Synthesis and Performance of Hydroquinone‐Based Rapid‐Defoaming Nonionic Gemini Surfactants

ABSTRACT

Rapid‐defoaming nonionic Gemini surfactants hold significant application value in processes such as industrial cleaning and photoresist development. In this study, three nonionic Gemini surfactants (B1, B2, and B3) with different polyoxyethylene (EO) chain lengths ( n  = 6, 7, and 8) were synthesized via a one‐step method based on 2,5‐di‐tert‐butylhydroquinone. The chemical structures of the resulting compounds were confirmed using Fourier‐transform infrared spectroscopy and proton nuclear magnetic resonance spectroscopy. The foaming behavior, surface tension, wettability, and emulsifying capacity were systematically evaluated. The findings revealed that foam stability for all surfactants remained below 35% and displayed a trend of initial increase followed by decrease as concentration rose, confirming their rapid defoaming characteristics. Under the same concentration, when increasing EO chain length, surface tension remained largely unchanged, while the wetting performance showed a decreasing trend. The emulsifying ability was improved with increasing concentration. This study systematically reveals the critical role of EO chain length in regulating the surface activity and foaming characteristics of nonionic surfactants, providing a theoretical basis for the development of high‐efficiency surfactants.

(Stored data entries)
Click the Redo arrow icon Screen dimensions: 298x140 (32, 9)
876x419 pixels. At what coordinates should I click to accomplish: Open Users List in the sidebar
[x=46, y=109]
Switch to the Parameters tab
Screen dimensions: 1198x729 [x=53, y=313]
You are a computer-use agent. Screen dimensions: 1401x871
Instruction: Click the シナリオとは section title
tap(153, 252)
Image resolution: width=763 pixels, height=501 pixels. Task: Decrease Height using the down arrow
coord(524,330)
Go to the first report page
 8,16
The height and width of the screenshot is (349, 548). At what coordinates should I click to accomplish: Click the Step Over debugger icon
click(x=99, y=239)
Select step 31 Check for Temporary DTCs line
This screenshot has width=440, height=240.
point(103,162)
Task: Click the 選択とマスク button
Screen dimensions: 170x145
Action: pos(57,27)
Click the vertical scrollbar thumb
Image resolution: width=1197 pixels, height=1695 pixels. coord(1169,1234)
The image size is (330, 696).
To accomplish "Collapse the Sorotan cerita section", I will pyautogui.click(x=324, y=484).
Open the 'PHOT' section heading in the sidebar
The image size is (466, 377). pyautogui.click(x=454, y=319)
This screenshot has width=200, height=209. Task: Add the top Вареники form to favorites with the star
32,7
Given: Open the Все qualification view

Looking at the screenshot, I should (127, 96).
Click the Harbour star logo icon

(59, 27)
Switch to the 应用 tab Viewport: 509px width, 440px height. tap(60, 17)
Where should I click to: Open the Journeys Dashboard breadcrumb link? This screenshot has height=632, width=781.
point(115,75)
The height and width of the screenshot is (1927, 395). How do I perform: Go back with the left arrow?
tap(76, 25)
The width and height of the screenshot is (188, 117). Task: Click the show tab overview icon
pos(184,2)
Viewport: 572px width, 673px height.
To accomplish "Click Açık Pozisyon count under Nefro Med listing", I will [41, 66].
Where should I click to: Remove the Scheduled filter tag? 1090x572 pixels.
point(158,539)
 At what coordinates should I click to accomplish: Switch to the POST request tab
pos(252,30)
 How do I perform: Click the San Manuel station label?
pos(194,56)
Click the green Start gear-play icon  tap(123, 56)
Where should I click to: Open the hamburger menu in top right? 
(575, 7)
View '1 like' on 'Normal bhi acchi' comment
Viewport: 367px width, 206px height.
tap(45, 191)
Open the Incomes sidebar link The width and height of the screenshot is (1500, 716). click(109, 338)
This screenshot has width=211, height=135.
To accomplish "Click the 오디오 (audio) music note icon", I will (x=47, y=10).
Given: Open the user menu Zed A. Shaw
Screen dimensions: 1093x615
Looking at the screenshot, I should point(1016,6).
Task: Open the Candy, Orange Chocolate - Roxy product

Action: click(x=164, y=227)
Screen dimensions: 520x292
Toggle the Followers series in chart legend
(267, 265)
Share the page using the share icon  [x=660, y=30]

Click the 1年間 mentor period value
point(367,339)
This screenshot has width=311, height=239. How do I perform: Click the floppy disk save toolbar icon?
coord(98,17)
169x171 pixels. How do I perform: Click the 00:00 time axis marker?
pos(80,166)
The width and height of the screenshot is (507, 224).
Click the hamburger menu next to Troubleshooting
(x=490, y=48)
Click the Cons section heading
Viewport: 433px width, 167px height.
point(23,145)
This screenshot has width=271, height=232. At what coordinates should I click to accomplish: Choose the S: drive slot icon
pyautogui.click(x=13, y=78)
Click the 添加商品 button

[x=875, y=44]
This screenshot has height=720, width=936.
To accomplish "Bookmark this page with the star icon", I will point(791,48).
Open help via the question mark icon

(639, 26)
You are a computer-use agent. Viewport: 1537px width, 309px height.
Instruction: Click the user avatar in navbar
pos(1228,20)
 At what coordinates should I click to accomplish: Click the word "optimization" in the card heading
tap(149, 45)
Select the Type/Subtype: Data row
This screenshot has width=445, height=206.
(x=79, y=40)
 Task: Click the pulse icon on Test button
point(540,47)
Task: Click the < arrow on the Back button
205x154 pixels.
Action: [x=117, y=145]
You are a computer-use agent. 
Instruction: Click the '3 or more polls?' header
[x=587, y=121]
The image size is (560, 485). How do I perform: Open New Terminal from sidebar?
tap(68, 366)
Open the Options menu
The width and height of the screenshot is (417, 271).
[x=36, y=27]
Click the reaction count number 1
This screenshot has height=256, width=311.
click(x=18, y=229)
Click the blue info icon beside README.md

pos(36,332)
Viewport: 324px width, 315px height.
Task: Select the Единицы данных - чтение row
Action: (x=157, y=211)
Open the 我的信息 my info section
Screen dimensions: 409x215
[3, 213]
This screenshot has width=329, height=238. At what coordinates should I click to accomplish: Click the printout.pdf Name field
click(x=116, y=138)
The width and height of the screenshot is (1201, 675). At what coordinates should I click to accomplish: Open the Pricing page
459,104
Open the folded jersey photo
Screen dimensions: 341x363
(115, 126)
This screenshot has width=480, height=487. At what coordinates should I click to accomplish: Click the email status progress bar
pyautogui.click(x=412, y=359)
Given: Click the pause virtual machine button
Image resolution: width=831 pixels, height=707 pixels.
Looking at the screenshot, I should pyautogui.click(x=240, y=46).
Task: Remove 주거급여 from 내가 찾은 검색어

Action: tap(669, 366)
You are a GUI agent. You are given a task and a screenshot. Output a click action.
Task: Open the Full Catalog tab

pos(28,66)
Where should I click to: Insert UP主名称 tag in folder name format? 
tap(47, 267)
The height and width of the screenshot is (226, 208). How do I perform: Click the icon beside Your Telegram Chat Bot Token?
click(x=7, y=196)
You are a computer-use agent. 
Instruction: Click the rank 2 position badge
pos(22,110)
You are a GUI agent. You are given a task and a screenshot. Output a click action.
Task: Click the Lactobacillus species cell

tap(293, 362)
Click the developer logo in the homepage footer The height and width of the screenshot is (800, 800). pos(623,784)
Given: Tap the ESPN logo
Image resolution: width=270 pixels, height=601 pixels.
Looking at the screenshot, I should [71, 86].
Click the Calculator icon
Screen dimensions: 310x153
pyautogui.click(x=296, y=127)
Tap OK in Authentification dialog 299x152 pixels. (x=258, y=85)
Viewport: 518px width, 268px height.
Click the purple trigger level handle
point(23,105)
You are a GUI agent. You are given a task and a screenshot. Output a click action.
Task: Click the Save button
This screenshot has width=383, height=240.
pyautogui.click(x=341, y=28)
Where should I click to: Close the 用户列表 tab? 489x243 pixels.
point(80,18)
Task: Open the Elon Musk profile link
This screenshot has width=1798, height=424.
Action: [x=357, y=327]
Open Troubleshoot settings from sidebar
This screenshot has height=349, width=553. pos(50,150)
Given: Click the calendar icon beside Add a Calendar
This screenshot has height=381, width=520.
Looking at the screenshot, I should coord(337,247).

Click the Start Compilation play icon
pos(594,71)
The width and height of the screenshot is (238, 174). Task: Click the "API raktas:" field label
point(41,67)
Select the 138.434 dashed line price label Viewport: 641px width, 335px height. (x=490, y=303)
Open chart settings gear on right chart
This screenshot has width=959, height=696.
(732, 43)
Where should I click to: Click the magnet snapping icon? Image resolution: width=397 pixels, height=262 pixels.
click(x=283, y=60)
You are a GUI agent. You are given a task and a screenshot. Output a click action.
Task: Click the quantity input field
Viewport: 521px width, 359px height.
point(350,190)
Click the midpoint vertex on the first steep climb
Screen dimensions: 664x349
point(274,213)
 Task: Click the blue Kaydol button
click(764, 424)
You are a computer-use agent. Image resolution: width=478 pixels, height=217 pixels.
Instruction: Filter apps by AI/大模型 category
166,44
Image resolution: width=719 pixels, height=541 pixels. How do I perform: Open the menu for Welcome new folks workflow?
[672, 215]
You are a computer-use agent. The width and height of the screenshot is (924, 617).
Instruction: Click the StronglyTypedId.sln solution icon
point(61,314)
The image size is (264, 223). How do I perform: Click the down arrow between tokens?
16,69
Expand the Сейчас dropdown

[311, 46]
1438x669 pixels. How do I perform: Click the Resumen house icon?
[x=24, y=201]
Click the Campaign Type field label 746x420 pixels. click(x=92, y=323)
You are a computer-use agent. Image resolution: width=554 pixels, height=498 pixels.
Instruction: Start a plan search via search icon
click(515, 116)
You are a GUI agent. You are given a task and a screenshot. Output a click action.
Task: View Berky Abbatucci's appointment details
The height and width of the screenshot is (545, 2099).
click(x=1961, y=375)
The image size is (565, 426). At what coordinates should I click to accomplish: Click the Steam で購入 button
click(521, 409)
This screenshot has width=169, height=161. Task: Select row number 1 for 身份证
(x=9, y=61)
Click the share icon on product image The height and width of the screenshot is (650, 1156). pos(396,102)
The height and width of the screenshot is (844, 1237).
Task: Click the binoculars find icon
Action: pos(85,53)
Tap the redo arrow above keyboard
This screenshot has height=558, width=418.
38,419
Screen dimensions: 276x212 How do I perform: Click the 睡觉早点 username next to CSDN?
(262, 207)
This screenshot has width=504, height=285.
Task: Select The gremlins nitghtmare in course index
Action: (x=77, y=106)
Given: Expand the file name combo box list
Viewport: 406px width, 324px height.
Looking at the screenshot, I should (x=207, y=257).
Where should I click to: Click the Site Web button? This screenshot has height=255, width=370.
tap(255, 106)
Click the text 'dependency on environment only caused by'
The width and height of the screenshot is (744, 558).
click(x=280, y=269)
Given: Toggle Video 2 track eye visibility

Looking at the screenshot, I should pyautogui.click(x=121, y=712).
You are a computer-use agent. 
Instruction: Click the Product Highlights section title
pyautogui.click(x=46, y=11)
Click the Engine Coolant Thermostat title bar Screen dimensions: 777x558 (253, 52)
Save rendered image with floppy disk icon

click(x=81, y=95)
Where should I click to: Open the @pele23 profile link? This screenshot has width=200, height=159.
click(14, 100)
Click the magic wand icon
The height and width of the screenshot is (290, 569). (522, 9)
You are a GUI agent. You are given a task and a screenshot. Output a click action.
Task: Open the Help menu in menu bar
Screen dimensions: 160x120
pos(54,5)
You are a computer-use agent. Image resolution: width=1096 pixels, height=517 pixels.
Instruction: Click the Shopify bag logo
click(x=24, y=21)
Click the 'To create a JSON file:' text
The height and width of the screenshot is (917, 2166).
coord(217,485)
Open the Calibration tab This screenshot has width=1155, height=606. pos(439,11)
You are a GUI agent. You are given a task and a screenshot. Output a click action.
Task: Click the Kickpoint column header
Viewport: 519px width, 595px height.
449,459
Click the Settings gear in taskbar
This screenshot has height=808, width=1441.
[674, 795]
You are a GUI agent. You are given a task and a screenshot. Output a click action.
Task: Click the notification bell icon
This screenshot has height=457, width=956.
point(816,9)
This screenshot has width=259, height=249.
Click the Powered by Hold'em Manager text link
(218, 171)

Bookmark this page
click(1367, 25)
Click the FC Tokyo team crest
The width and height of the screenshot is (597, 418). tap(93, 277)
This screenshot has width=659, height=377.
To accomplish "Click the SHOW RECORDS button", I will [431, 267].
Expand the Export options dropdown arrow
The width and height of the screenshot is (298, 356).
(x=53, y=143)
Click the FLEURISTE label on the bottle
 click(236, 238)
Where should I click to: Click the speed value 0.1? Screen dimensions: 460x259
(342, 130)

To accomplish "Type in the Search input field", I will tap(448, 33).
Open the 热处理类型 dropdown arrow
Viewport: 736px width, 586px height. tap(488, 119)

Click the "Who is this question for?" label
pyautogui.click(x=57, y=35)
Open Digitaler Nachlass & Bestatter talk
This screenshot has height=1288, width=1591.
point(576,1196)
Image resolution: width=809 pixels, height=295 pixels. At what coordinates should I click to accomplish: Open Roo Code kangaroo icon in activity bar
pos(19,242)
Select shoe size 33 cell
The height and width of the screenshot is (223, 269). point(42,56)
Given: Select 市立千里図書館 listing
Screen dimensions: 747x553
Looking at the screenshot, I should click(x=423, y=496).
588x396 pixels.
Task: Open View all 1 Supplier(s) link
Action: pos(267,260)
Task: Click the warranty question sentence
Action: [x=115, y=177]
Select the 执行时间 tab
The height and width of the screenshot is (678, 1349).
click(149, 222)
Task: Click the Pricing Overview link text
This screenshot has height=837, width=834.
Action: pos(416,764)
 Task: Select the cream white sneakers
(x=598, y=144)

• [Your objective]: According to the abstract, what compound was used as the basis for synthesizing the three nonionic Gemini surfactants?

• [Answer section]: 2,5‐di‐tert‐butylhydroquinone